Entries for locating words and elements:
## BEGIN

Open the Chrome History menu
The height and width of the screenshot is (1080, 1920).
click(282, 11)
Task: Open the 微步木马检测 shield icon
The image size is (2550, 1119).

## END

Please reproduce the part of the records that opens with the line containing "Task: Open the 微步木马检测 shield icon" and continues through the end of the records, including both of those ends.

#### [FINISHED TASK]
Task: Open the 微步木马检测 shield icon
The image size is (2550, 1119).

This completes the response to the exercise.